Petitioner (hereinafter the father) and respondent (hereinafter the mother) are the parents of three children (born in 2006, 2009 and 2013). Following his conviction of various crimes, the father was incarcerated, and his earliest release date is 2053. After the father was transferred to a maximum-security correctional facility, the mother stopped taking the children to visit him. In 2016, the father commenced a proceeding seeking in-person visitation with the children. A hearing ensued, after which Family Court (Powers, J.) dismissed the petition in a 2017 order. This Court, however, reversed the 2017 order and remitted the matter for a new hearing, as well as for the assignment of new counsel for the father (170 AD3d 1436 [3d Dept 2019]). During the pendency of that appeal, the father, in 2019, commenced another proceeding for visitation with the children. Following a combined hearing on both the 2016 and 2019 petitions and a Lincoln hearing, Family Court (Blanchfield, J.), among other things, granted the father in-person visits with the children twice a year, directed that the father bear the costs for such visitation and permitted liberal contact via telephone, letters or electronic means between the father and the children. The father appeals. We affirm.
The father asserts that Family Court erred in giving him only two in-person visits per year and directing that he bear the costs for such visitation.

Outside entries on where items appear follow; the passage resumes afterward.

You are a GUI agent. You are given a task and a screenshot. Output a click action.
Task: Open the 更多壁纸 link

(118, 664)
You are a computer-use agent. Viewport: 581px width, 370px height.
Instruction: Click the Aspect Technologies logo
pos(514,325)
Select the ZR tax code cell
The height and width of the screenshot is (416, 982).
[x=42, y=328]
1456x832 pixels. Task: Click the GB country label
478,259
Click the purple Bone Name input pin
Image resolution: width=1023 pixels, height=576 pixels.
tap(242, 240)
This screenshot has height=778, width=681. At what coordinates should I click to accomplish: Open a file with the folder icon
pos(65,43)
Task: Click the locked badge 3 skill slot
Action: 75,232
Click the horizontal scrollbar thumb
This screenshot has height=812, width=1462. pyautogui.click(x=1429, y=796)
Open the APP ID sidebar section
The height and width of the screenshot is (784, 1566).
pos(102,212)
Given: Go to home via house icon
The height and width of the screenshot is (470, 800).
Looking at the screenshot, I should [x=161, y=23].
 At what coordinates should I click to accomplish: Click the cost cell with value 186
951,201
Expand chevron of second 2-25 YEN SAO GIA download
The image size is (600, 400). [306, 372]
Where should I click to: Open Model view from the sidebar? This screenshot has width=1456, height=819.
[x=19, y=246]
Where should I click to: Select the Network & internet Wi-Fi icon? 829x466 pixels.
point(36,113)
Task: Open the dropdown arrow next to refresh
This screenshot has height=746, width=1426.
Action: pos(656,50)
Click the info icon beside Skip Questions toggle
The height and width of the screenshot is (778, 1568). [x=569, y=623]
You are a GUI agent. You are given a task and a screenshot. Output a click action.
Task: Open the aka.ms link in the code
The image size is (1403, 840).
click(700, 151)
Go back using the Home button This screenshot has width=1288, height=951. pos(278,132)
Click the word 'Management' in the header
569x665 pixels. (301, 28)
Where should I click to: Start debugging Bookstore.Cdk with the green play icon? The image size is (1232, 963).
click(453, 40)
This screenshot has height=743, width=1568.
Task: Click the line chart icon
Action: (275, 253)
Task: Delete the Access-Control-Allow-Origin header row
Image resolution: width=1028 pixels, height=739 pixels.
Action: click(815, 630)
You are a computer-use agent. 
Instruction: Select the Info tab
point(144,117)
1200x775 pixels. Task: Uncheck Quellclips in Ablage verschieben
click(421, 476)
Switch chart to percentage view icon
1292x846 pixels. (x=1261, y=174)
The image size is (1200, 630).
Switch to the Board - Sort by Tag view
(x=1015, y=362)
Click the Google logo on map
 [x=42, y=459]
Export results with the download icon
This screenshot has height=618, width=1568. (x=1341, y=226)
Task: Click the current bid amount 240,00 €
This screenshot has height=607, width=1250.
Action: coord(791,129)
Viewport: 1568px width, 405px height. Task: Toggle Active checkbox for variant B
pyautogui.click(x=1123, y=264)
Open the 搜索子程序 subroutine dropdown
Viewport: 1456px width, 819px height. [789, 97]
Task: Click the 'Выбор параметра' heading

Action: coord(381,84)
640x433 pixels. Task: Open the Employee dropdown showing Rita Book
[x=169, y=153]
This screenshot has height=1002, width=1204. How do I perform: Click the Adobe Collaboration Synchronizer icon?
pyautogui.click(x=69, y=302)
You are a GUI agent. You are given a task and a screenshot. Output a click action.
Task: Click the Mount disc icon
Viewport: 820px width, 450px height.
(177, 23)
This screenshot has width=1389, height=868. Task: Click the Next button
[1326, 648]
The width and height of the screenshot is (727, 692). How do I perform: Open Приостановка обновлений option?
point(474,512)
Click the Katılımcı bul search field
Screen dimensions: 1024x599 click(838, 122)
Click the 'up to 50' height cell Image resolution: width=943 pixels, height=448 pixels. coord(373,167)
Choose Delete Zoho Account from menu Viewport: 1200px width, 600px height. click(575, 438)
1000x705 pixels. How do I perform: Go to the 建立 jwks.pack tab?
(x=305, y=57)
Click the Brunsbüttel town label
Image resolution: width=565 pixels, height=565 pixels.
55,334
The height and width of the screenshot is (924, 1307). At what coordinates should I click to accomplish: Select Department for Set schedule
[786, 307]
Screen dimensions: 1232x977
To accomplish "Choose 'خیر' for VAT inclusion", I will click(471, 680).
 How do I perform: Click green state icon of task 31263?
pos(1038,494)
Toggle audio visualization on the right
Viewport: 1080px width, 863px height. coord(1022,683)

The record reflects that the youngest child was born a few months before the father was taken into custody and that she had two visits with him when she was less than one year old. According to the mother, the father "was not very present with her." The older and middle children, both of whom were aware of the reasons for the father's incarceration, regularly speak with the father on the phone and they write letters to him. The mother testified that the middle child became depressed and withdrawn and sometimes acted violently after talking with the father. The court considered that the mother worked three separate jobs, that she relied mostly on public transportation and that she took care of four children in her household.[FN*] The court also noted the mother's financial circumstances, in addition to the fact that the father's sister offered to be a resource to transport the children for visitation.
"The propriety of visitation is a matter committed to the sound discretion of Family Court, guided by the best interests of the child[ren]" (Matter of Joseph F. v Stephanie G., 180 AD3d 1190, 1191 [3d Dept 2020] [citations omitted]). In view of the record evidence, the court's determination granting the father two in-person visits with the children (see Matter [*2]of Benjamin OO. v Latasha OO., 170 AD3d 1394, 1396-1397 [3d Dept 2019], lv denied 33 NY3d 909 [2019]; Matter of Miller v Fedorka, 88 AD3d 1185, 1186 [3d Dept 2011]; Matter of Moore v Schill, 44 AD3d 1123, 1123 [3d Dept 2007]; Matter of Davis v Davis, 232 AD2d 773, 773-774 [3d Dept 1996]), as well as the directive providing that the father bear the costs of the in-person visitation (see Matter of Samuels v Samuels, 144 AD3d 1415, 1417 [3d Dept 2016]; Matter of Culver v Culver, 82 AD3d 1296, 1300 [3d Dept 2011], appeal dismissed 16 NY3d 884 [2011], lv denied 17 NY3d 710 [2011]), will not be disturbed. Furthermore, although not determinative, the position of the attorney for the children is consistent with Family Court's determination (see Matter of Robert AA. v Colleen BB., 101 AD3d 1396, 1399 n 2 [3d Dept 2012], lv denied 20 NY3d 860 [2013]).
Finally, Family Court did not abuse its discretion in denying the father's request for another new assigned counsel. "[T]here is no right to have assigned counsel of one's choice" (Matter of Ashley D., 268 AD2d 803, 805 [3d Dept 2000], lv denied 94 NY2d 763 [2000]), and defendant's general dissatisfaction with the assigned counsel's representation of him does not amount to good cause to warrant new assigned counsel (see Matter of Lillian SS. [Brian SS.], 146 AD3d 1088, 1093 [3d Dept 2017], lvs denied 29 NY3d 919, 992 [2017]). The father's remaining assertions have been considered and are without merit.
Lynch, J.P., Reynolds Fitzgerald, Fisher and McShan, JJ., concur. Ordered that the orders are affirmed, without costs.